HERE we go again. Roads blocked, traffic chaos, cars double parked and small children wandering into the road.

Yes, the school run’s back.

It’s annoying for anyone trying to get to work and doubly annoying for anyone living near a school who might find themselves blocked in by a parent’s car. Every school morning.

Do any children walk to school any more, or does that count as cruel and unnatural punishment?

What seems really weird is the illogicality of it. In a bid to deter mad gunmen, schools have, understandably, become fortresses. School trips, where they still exist, are a nightmare of health and safety and hi viz vests. Schools police lunch boxes to ensure children are eating healthily and anything remotely risky is banned, whether it’s British Bulldog or frilly socks (you could trip over them, apparently…)

Yet the more obvious and immediate danger on a daily basis - chaotic cars and hundreds of children in one small space at the beginning and end of the school day - is apparently quite acceptable. Doesn’t that seem strange to you?

Parents don’t let children walk to school because of the danger of traffic. Yet much of the traffic is parents driving their children to school…. And as schools get ever bigger, that danger zone round the school gates gets bigger too.

A survey by the AA recently found that around half of all child seats aren’t properly fitted, so even inside the car’s not desperately safe either.

Never mind the threat to their healthy from too little exercise. And that’s before they jump out into the traffic.
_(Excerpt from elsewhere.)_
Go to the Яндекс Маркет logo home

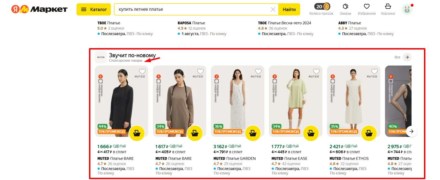(x=39, y=9)
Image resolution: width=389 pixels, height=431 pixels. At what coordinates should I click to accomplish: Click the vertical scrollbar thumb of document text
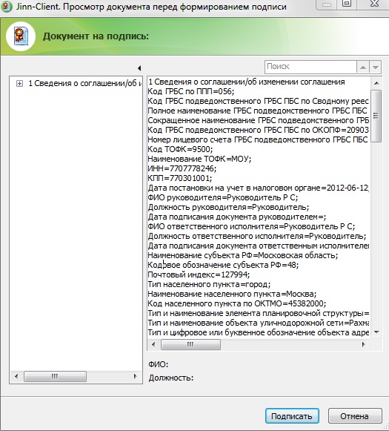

Around 1,000 children a week are hurt in accidents near the school gates.

Some schools and councils are doing their best to protect children, making more effort than some parents. Bollards looking like children – very weird, like an alien invasion - have been installed near a number of schools in the country. They might slow drivers down but are equally likely to freak them out.

Other council have turned roads near schools into restricted zones with automatic number recognition cameras. You need a permit to drive past or get fined £130. It seems a little extreme but that’s what it’s come too.

There’s no simple solution to the problem but as the school run start a new round of chaos it’s time for us to think hard about a better way of doing things. And to get our priorities sorted.

WHEN he was about seven years old, Smaller Son chose a winter jacket for school, that was bright pink. We didn’t realise he was ahead of the trend in being gender neutral. He just liked it and it kept him warm and that was all that mattered.

John Lewis’s new idea to label all clothes as “Girls and Boys” is probably daft. If nothing else it gives harassed parents twice as many racks to look through.

On the other hand, when the boys were small I would get very fed up of endless racks of boys’ clothes in deeply sludgey colours and either very militaristic, sporty or covered in cartoons. Why would anyone outside a war zone want to put a toddler in camouflage kit?

A generation later and I struggle to find anything for grand-daughters that isn’t pink or princessy which, admittedly they love, but it’s good to have a change.

We seem to have got very entrenched on the subject of children’s clothes – possibly because they all have so many more clothes than we ever had – so maybe, despite the mockery, John Lewis have the germ of a bright idea.

Some little boys like pink. Some little girls like dinosaurs. Is that really so difficult to deal with?

The Northern Echo: Dame Judi Dench, and such a good example. Picture: Isabel Infantes/PA Wire

DAME JUDI DENCH, 82, looks amazing, has a filthy laugh, is the star of a major new film and has hinted that she still has a sex life.

Don’t you just want to be her when you grow up?

A NUMBER of teachers at some of the country’s top schools have left their jobs after they’ve been discovered to be “helping” their students get better exam grades.

We always thought the top public schools got better results because they had higher standards, smaller classes, more resources and better teaching.

Maybe they just had a better class of cheating too.

A NEW baby… Prince George starting school… 20 years since Diana’s death… Duke of Edinburgh’s retirement…. Camilla’s future title…Harry’s love life…

The Royal Family is a real life soap opera, complete with a few unreliable uncles and much more fun than dreary and oh so politically correct Coronation Street. No wonder we can’t get enough of them.

The only problem is that the reporting, especially by the BBC’s Nicholas Witchell, is always so respectful, deferential and almost religious – that reverential hush and awe when they do something as complicated as accepting a bouquet..

They’re celebrities! It’s a soap opera! Let’s give it some pzazz!

What we need is someone like Graham Norton as royal reporter. Now that would definitely make the world a brighter place.

I NEVER thought I’d enjoy a play about football, especially Sunderland football… I only went to see Cornered because husband needed a lift to South Shields.

But the play, a one-man show, about a mistake an 18-year-old Sunderland player, Dave Corner, made in a Wembley cup final and how it’s affected his life for more than 30 years since, was brilliant.

I never grasped the technicality but I loved the story and the performance – and the chat with the real Dave Corner at the end. Excellent.